Hello,
Question 1: How can I calculate the modulator gain for TPS40054?
Here are the specifications:
Vin_min=18V, Vin_max=30V, Vout=12V, Iout=6A
I have found the following equations by TI: (http://focus.ti.com/lit/an/slva301/slva301.pdf)
Amod = Vcc / Vramp
Where the Vramp = 2 x (Vcc - 3.48) / (Vuvlo – 3.48)
1) Which value can I use for Vcc? Vin_min or Vin_max
2) Which value can I use for Vuvlo?
Question 2: Value of Resistor Divider
Which value can I use for R1? Data sheet of TPS40054 page 17: tell me 50K to 100K but SwitcherPro use 10K?
Thank you.
Vcc is the input voltage to the voltage feed forward circuit. This is the source voltage to the resistor connected to the KFF pin. In the conventional configuration, this is the input voltage.
Vuvlo is the actual UVLO voltage of the TPS40054 converter as programmed by the resistor feeding the KFF pin. If you are using Switcher Pro, this will be approximately 80% of the minimum input voltage. If you are using the datasheet equations, it is the voltage used in the Rkff equation.

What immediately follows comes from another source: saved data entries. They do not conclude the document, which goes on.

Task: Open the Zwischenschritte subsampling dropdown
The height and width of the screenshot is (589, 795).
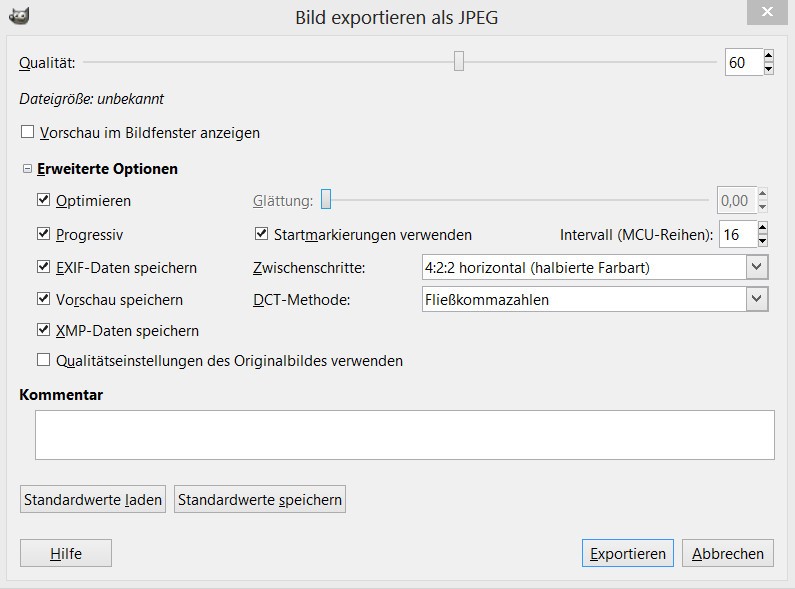Action: coord(595,267)
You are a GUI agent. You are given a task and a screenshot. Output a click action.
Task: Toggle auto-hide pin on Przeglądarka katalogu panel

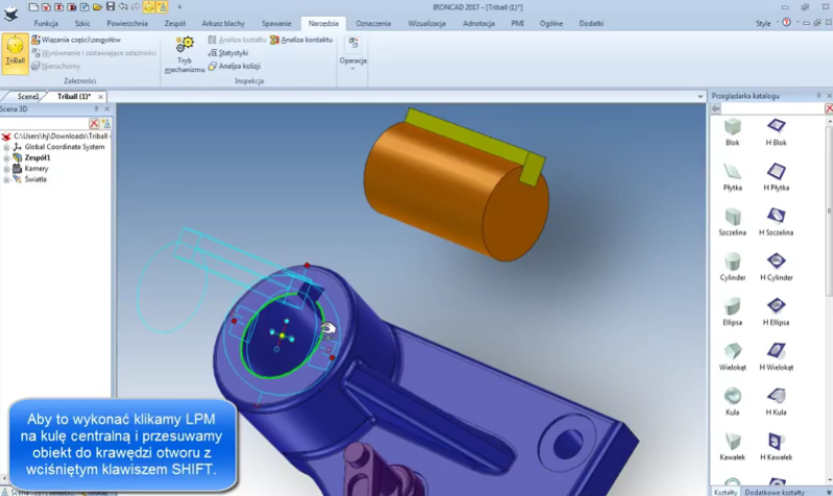pos(819,96)
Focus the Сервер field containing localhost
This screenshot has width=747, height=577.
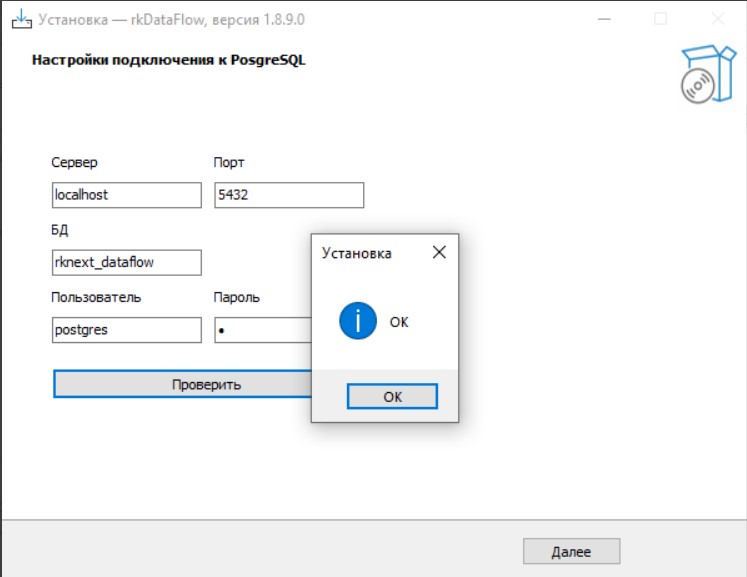[126, 195]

When connected in the conventional mannor (Rkff from KFF to VIN) the modulator gain can be approximated as Amod = Vuvlo / 2
Question 2: Value of Resistor Divider Which value can I use for R1? Data sheet of TPS40054 page 17: tell me 50K to 100K but SwitcherPro use 10K?
The selection of R1 for the feedback is a balance between feedback current (and power dissipation) and accuracy/noise suceptibility. SwitcherPro uses 10k to improve accuracy and reduce noise succeptibility. Customers have sucessfully used resistor values less than 1k in this location.
I would not recommend selecting a resistor above 100k as the input bias current of the error amplifier (Ibias is 200nA max) applies an offset to the ouptut voltage. At 100kOhms, this offset is 20mV (2mV when 10k is selected). Any value between 10k and 100k will provide good performance with lower values generally being selected to provide a minimum load current or high noise immunity.
Peter James Miller
IC Design
Power Management - DC/DC Solutions - Industrial & Communications DC Solutions
Member Group Technical Staff 2008
Many Thanks for your reply. Sorry, but I have some other questions too:
1) How can I understand the crossover frequency? And how can I calculate it? SwicherPro tell me 17,8KHz.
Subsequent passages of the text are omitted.